What to do. Copy the rows below exactly as they appear, from the first to the last. Omit the pictures from your copy.

[Dataset rows]
----------------
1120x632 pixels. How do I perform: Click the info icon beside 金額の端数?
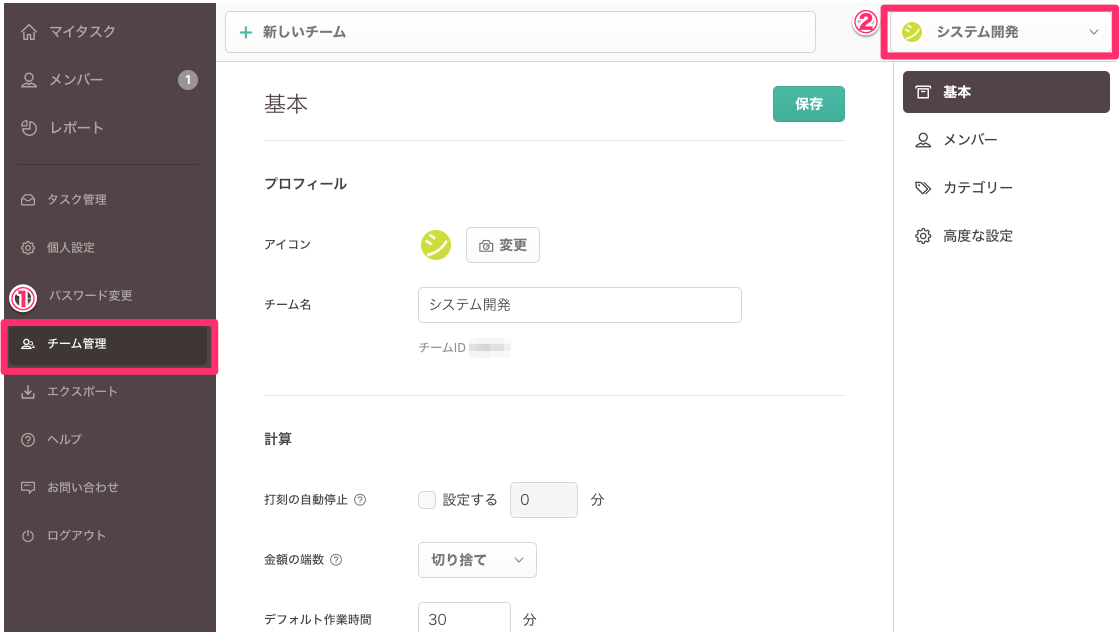click(336, 560)
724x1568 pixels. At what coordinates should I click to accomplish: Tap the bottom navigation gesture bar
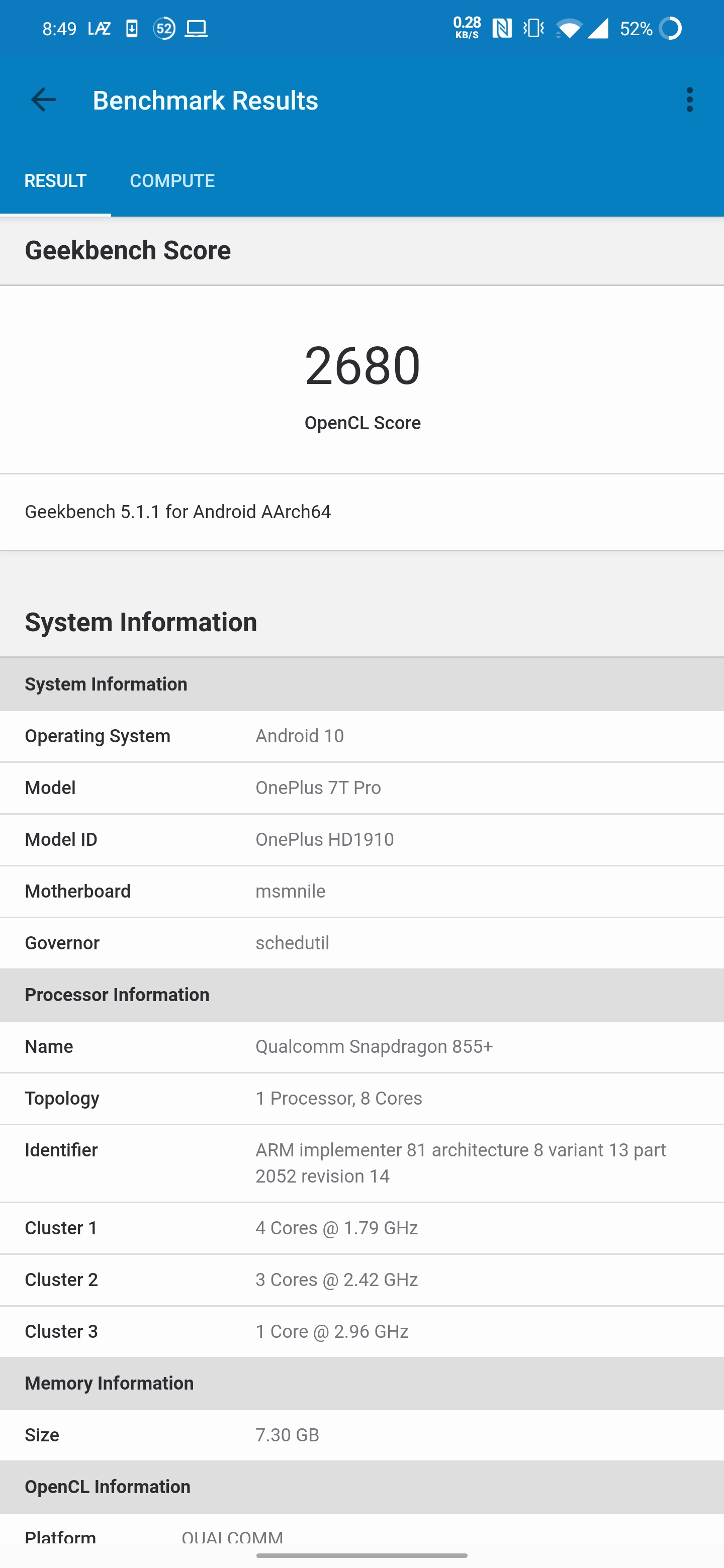(361, 1555)
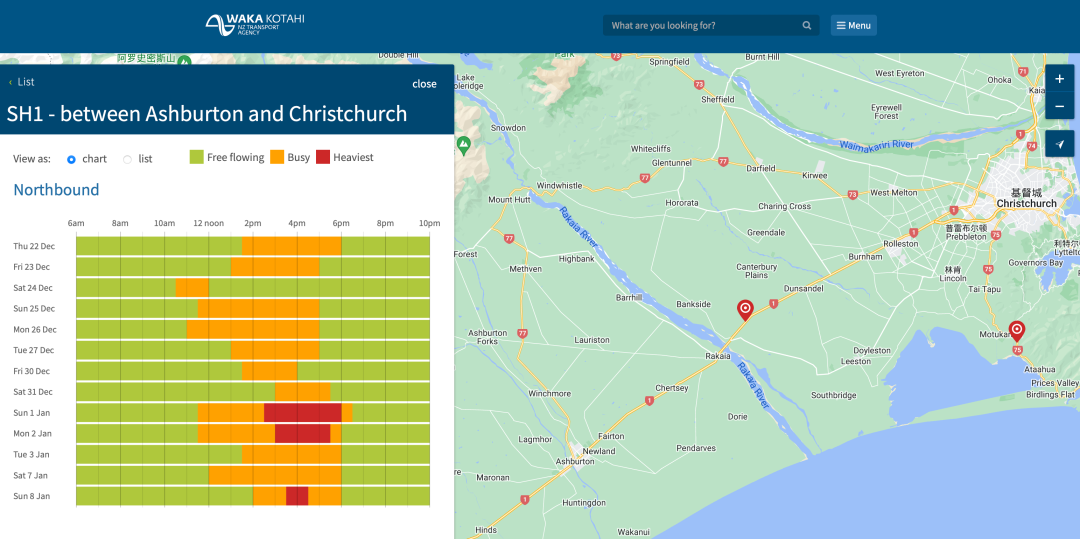This screenshot has height=539, width=1080.
Task: Zoom out of the map with minus button
Action: tap(1059, 107)
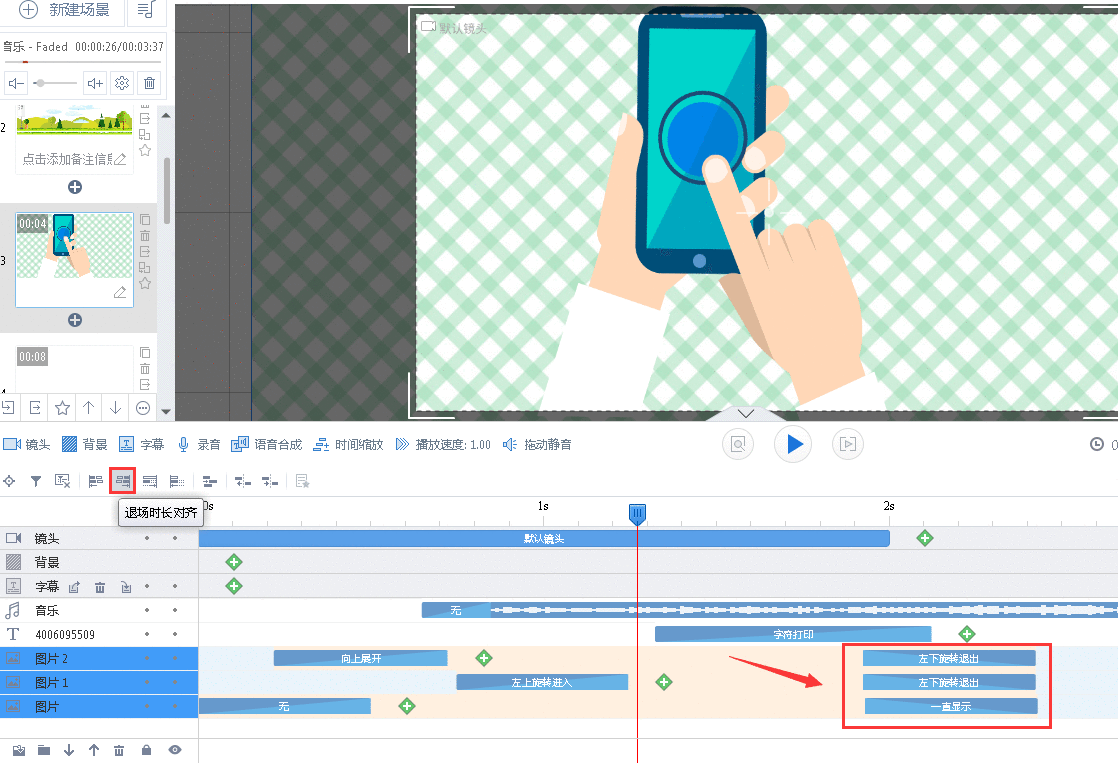This screenshot has width=1118, height=763.
Task: Delete the Faded music track via trash icon
Action: (149, 83)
----------------
Response to the exercise.
1120x632 pixels. How do I perform: Click the info icon beside 金額の端数?
click(336, 560)
724x1568 pixels. At what coordinates should I click to accomplish: Tap the bottom navigation gesture bar
(361, 1555)
This screenshot has height=539, width=1080.
Task: Zoom out of the map with minus button
Action: tap(1059, 107)
This screenshot has width=1118, height=763.
Task: Delete the Faded music track via trash icon
Action: (149, 83)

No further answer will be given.